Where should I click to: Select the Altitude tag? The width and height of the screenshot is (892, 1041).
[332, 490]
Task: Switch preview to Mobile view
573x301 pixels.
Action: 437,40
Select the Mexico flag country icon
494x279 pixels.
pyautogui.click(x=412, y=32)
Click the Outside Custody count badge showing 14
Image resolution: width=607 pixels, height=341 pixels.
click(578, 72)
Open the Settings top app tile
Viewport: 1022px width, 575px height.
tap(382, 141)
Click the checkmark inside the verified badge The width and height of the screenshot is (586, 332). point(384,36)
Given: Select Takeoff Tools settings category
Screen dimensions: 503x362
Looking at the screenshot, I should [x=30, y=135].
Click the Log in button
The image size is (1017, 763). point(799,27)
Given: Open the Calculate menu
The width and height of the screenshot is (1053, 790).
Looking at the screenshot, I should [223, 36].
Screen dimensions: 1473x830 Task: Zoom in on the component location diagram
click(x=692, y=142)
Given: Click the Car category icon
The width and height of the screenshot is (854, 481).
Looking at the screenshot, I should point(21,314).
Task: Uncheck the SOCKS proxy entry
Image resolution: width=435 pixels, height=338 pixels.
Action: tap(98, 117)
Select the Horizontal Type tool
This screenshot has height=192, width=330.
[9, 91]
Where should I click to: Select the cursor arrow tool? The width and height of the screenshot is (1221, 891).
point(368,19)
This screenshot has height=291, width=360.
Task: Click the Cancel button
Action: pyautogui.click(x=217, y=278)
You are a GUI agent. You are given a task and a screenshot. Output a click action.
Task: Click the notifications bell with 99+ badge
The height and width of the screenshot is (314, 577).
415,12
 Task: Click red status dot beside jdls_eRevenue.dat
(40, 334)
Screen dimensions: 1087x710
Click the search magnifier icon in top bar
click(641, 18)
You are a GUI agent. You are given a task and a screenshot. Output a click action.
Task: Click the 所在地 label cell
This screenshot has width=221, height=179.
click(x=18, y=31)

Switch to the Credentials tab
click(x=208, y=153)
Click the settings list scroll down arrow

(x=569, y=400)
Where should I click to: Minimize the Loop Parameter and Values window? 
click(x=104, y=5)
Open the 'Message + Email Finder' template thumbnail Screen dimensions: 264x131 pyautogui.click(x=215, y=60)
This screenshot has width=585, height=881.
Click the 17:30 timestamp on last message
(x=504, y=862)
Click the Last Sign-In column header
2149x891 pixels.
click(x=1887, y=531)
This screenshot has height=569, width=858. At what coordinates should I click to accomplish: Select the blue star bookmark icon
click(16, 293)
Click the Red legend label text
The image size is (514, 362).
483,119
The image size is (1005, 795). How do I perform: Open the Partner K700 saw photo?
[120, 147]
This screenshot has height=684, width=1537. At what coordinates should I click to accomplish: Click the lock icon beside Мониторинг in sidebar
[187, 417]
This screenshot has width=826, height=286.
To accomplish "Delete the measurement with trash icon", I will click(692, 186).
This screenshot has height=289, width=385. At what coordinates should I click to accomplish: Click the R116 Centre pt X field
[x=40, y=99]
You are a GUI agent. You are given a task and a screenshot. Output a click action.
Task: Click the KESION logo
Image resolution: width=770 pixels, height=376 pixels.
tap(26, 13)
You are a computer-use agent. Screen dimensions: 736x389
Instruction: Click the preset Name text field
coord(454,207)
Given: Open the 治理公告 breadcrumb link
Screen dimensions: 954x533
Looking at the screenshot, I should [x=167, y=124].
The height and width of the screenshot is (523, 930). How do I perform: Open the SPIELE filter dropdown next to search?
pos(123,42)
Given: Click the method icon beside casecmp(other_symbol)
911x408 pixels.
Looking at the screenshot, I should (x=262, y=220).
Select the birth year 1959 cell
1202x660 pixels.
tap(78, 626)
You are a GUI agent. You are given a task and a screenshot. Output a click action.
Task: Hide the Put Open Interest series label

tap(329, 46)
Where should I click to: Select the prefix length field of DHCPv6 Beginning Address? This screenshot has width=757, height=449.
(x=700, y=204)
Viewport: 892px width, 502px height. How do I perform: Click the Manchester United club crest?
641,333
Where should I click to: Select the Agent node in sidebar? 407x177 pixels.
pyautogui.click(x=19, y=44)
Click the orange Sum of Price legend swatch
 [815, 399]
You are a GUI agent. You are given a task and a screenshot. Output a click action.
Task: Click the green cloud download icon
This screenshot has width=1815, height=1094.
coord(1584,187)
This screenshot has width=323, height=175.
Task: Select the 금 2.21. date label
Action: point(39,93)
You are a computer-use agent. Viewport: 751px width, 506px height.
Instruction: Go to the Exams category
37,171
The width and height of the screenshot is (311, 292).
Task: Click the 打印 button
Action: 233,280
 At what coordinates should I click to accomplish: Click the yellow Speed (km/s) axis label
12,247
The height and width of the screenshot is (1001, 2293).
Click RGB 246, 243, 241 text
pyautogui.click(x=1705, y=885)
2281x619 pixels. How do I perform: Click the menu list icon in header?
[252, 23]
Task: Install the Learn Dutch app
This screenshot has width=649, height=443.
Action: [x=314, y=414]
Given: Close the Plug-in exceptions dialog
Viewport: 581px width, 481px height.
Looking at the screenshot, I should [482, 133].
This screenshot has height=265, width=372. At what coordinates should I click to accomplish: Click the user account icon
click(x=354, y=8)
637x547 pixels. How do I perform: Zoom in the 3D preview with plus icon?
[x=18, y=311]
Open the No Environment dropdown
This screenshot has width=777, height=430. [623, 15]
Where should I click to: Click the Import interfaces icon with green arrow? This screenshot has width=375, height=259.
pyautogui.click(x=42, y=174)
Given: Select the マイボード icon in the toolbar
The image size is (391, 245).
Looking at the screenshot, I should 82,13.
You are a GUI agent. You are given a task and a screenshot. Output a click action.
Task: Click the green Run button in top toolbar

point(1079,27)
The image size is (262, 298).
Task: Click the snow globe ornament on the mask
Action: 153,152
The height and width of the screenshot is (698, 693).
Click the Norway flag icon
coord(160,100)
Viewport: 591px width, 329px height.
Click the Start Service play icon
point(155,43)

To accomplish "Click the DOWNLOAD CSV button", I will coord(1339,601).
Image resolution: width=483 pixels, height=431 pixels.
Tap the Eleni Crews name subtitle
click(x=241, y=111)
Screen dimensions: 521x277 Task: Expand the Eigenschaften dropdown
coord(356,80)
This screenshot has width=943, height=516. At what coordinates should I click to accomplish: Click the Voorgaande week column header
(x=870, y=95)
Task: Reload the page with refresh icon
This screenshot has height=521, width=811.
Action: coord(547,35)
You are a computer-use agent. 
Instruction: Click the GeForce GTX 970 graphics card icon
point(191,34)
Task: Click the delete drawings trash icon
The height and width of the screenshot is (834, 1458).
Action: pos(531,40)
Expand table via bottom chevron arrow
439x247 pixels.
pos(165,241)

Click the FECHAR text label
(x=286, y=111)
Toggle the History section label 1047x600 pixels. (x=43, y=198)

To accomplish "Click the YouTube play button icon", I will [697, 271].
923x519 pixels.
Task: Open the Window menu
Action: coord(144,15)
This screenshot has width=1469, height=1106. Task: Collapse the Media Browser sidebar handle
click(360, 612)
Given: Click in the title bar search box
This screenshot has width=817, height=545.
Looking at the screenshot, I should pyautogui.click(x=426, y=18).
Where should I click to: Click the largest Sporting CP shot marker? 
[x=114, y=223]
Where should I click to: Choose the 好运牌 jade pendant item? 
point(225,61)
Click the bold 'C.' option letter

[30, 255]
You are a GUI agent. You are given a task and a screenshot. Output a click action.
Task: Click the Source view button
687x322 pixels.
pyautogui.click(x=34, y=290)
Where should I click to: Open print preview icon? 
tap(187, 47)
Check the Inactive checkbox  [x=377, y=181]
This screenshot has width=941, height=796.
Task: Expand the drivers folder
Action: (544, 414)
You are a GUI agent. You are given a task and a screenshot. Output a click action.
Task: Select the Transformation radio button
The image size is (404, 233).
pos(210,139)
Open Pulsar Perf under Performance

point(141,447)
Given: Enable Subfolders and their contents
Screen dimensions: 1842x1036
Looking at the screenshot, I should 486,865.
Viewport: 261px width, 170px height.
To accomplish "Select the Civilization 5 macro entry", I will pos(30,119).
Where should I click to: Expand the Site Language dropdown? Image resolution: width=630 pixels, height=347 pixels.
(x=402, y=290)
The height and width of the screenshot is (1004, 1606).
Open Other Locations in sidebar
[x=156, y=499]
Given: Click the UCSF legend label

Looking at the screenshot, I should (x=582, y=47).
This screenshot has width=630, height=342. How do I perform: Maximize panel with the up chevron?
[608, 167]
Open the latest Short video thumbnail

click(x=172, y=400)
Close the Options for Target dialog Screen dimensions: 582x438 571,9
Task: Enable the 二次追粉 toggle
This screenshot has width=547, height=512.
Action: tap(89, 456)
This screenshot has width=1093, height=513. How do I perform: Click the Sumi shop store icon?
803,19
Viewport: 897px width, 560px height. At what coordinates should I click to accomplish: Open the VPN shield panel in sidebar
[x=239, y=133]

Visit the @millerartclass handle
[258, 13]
━━━━━━━━━━━━━━━━
- _Exercise_
Find each line in the material above that contains the word "size" and copy those lines in full. Uppercase and lowercase letters count as different.

- _Problem solution_
The image size is (1017, 763). point(799,27)
The image size is (514, 362).
The image size is (1005, 795). How do I perform: Open the Partner K700 saw photo?
The image size is (391, 245).
The image size is (262, 298).
The image size is (404, 233).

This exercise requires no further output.